THE INPUT =>
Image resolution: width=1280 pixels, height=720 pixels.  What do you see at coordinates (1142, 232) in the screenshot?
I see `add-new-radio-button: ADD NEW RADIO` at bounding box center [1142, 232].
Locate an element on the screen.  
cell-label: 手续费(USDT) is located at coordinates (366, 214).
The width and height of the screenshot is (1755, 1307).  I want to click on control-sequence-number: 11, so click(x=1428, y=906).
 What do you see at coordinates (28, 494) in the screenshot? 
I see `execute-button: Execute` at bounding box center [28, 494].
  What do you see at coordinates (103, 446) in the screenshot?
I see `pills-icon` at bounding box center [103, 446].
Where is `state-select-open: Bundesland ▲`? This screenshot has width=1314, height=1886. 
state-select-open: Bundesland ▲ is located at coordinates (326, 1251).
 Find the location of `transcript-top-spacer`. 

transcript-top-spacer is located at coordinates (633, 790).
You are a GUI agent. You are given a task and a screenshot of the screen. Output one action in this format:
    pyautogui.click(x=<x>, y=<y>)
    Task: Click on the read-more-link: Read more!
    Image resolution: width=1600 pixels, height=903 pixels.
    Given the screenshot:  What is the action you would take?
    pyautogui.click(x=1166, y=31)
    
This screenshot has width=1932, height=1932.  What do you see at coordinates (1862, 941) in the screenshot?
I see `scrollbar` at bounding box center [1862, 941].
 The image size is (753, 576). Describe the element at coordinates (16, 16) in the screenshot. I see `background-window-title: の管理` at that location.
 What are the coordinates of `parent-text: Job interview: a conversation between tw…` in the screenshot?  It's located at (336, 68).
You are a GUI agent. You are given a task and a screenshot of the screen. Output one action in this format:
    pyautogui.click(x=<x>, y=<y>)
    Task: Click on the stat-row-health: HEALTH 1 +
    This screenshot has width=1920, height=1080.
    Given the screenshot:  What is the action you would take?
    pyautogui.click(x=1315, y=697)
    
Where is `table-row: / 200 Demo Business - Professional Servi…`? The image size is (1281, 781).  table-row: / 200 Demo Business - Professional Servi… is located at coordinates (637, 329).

WHAT IS NEEDED =>
Gather every line of the rows above that contains the word "Where", with case counting.

EXPECTED ANSWER =>
Where is `state-select-open: Bundesland ▲`? This screenshot has width=1314, height=1886. 
Where is `table-row: / 200 Demo Business - Professional Servi…`? The image size is (1281, 781).  table-row: / 200 Demo Business - Professional Servi… is located at coordinates (637, 329).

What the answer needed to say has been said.